### To be done
Rewrite the records below, changing each "sidebar" to "side panel" and leaving everything else the same.

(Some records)
###

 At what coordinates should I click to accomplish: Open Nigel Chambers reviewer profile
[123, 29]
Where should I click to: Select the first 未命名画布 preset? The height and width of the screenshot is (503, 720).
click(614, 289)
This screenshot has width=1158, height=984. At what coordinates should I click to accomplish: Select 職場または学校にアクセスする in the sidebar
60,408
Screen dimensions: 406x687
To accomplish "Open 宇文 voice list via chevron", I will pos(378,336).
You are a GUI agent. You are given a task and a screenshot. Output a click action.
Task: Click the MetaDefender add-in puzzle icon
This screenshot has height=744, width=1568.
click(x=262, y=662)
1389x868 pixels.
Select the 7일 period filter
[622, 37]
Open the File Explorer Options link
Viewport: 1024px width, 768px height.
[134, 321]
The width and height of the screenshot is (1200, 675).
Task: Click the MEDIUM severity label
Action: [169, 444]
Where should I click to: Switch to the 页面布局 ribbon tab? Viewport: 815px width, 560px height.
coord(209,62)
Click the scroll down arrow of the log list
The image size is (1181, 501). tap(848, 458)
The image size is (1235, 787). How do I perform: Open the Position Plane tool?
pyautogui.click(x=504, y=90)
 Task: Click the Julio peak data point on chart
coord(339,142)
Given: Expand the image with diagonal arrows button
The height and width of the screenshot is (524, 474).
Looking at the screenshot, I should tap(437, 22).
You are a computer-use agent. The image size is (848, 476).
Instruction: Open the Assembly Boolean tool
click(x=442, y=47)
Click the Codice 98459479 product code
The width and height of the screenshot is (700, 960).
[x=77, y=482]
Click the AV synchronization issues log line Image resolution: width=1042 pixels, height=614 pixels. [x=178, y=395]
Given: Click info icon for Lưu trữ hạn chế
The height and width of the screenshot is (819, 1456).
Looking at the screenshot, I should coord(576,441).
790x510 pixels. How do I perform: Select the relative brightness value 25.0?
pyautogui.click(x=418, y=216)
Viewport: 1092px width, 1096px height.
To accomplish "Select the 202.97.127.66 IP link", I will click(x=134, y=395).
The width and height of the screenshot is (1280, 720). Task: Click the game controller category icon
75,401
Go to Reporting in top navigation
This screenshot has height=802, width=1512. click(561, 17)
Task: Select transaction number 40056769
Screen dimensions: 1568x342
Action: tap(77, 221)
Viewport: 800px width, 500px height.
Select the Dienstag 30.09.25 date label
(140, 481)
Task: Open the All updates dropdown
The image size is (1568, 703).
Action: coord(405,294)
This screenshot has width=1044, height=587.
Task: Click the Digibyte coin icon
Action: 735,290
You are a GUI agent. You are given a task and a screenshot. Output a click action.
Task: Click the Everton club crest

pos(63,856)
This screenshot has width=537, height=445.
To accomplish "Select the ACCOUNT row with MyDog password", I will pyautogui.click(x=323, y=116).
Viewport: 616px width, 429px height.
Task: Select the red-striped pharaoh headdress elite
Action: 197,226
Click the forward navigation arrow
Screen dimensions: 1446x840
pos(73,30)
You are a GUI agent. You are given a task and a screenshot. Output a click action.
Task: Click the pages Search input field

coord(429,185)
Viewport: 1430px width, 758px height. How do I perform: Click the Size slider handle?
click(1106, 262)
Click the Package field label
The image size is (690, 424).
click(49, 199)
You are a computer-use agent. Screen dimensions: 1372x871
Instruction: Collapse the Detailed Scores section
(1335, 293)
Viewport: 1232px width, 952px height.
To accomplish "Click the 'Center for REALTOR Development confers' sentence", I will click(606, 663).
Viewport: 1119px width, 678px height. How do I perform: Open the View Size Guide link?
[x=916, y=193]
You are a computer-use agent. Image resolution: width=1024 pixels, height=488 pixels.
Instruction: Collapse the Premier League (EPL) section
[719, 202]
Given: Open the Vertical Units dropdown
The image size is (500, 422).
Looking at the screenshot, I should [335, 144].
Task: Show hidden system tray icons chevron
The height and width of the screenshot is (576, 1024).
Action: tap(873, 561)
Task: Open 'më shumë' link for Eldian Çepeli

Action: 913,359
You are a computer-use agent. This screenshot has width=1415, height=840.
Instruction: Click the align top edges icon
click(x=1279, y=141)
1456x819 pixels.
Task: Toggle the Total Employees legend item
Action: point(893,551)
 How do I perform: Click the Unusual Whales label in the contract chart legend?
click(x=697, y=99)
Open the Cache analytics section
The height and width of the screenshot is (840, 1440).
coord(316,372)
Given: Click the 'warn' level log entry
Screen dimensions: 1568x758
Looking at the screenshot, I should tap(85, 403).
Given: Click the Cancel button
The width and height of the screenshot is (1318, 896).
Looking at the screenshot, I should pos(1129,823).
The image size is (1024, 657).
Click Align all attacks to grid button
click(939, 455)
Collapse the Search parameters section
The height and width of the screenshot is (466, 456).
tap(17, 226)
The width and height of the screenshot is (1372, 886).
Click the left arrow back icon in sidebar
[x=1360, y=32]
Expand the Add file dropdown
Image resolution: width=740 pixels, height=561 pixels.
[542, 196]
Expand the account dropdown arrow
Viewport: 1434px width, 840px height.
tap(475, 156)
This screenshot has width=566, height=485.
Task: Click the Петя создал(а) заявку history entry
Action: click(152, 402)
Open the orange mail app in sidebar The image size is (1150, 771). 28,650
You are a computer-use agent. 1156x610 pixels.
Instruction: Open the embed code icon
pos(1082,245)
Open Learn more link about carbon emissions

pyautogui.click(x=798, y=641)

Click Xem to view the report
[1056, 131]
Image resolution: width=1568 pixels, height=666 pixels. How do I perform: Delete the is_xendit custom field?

###

### Answer in full
 At what coordinates should I click to accomplish: Open Nigel Chambers reviewer profile
[123, 29]
Where should I click to: Select the first 未命名画布 preset? The height and width of the screenshot is (503, 720).
click(614, 289)
This screenshot has width=1158, height=984. At what coordinates should I click to accomplish: Select 職場または学校にアクセスする in the side panel
60,408
Screen dimensions: 406x687
To accomplish "Open 宇文 voice list via chevron", I will pos(378,336).
You are a GUI agent. You are given a task and a screenshot. Output a click action.
Task: Click the MetaDefender add-in puzzle icon
This screenshot has height=744, width=1568.
click(x=262, y=662)
1389x868 pixels.
Select the 7일 period filter
[622, 37]
Open the File Explorer Options link
Viewport: 1024px width, 768px height.
[134, 321]
The width and height of the screenshot is (1200, 675).
Task: Click the MEDIUM severity label
Action: [169, 444]
Where should I click to: Switch to the 页面布局 ribbon tab? Viewport: 815px width, 560px height.
coord(209,62)
Click the scroll down arrow of the log list
The image size is (1181, 501). tap(848, 458)
The image size is (1235, 787). How do I perform: Open the Position Plane tool?
pyautogui.click(x=504, y=90)
 Task: Click the Julio peak data point on chart
coord(339,142)
Given: Expand the image with diagonal arrows button
The height and width of the screenshot is (524, 474).
Looking at the screenshot, I should tap(437, 22).
You are a computer-use agent. The image size is (848, 476).
Instruction: Open the Assembly Boolean tool
click(x=442, y=47)
Click the Codice 98459479 product code
The width and height of the screenshot is (700, 960).
[x=77, y=482]
Click the AV synchronization issues log line Image resolution: width=1042 pixels, height=614 pixels. [x=178, y=395]
Given: Click info icon for Lưu trữ hạn chế
The height and width of the screenshot is (819, 1456).
Looking at the screenshot, I should coord(576,441).
790x510 pixels. How do I perform: Select the relative brightness value 25.0?
pyautogui.click(x=418, y=216)
Viewport: 1092px width, 1096px height.
To accomplish "Select the 202.97.127.66 IP link", I will click(x=134, y=395).
The width and height of the screenshot is (1280, 720). Task: Click the game controller category icon
75,401
Go to Reporting in top navigation
This screenshot has height=802, width=1512. click(561, 17)
Task: Select transaction number 40056769
Screen dimensions: 1568x342
Action: tap(77, 221)
Viewport: 800px width, 500px height.
Select the Dienstag 30.09.25 date label
(140, 481)
Task: Open the All updates dropdown
The image size is (1568, 703).
Action: coord(405,294)
This screenshot has width=1044, height=587.
Task: Click the Digibyte coin icon
Action: 735,290
You are a GUI agent. You are given a task and a screenshot. Output a click action.
Task: Click the Everton club crest

pos(63,856)
This screenshot has width=537, height=445.
To accomplish "Select the ACCOUNT row with MyDog password", I will pyautogui.click(x=323, y=116).
Viewport: 616px width, 429px height.
Task: Select the red-striped pharaoh headdress elite
Action: 197,226
Click the forward navigation arrow
Screen dimensions: 1446x840
pos(73,30)
You are a GUI agent. You are given a task and a screenshot. Output a click action.
Task: Click the pages Search input field

coord(429,185)
Viewport: 1430px width, 758px height. How do I perform: Click the Size slider handle?
click(1106, 262)
Click the Package field label
The image size is (690, 424).
click(49, 199)
You are a computer-use agent. Screen dimensions: 1372x871
Instruction: Collapse the Detailed Scores section
(1335, 293)
Viewport: 1232px width, 952px height.
To accomplish "Click the 'Center for REALTOR Development confers' sentence", I will click(606, 663).
Viewport: 1119px width, 678px height. How do I perform: Open the View Size Guide link?
[x=916, y=193]
You are a computer-use agent. Image resolution: width=1024 pixels, height=488 pixels.
Instruction: Collapse the Premier League (EPL) section
[719, 202]
Given: Open the Vertical Units dropdown
The image size is (500, 422).
Looking at the screenshot, I should [335, 144].
Task: Show hidden system tray icons chevron
The height and width of the screenshot is (576, 1024).
Action: tap(873, 561)
Task: Open 'më shumë' link for Eldian Çepeli

Action: 913,359
You are a computer-use agent. This screenshot has width=1415, height=840.
Instruction: Click the align top edges icon
click(x=1279, y=141)
1456x819 pixels.
Task: Toggle the Total Employees legend item
Action: point(893,551)
 How do I perform: Click the Unusual Whales label in the contract chart legend?
click(x=697, y=99)
Open the Cache analytics section
The height and width of the screenshot is (840, 1440).
coord(316,372)
Given: Click the 'warn' level log entry
Screen dimensions: 1568x758
Looking at the screenshot, I should tap(85, 403).
Given: Click the Cancel button
The width and height of the screenshot is (1318, 896).
Looking at the screenshot, I should pos(1129,823).
The image size is (1024, 657).
Click Align all attacks to grid button
click(939, 455)
Collapse the Search parameters section
The height and width of the screenshot is (466, 456).
tap(17, 226)
The width and height of the screenshot is (1372, 886).
Click the left arrow back icon in side panel
[x=1360, y=32]
Expand the Add file dropdown
Image resolution: width=740 pixels, height=561 pixels.
[542, 196]
Expand the account dropdown arrow
Viewport: 1434px width, 840px height.
tap(475, 156)
This screenshot has width=566, height=485.
Task: Click the Петя создал(а) заявку history entry
Action: click(152, 402)
Open the orange mail app in side panel The image size is (1150, 771). 28,650
You are a computer-use agent. 1156x610 pixels.
Instruction: Open the embed code icon
pos(1082,245)
Open Learn more link about carbon emissions

pyautogui.click(x=798, y=641)

Click Xem to view the report
[1056, 131]
Image resolution: width=1568 pixels, height=666 pixels. How do I perform: Delete the is_xendit custom field?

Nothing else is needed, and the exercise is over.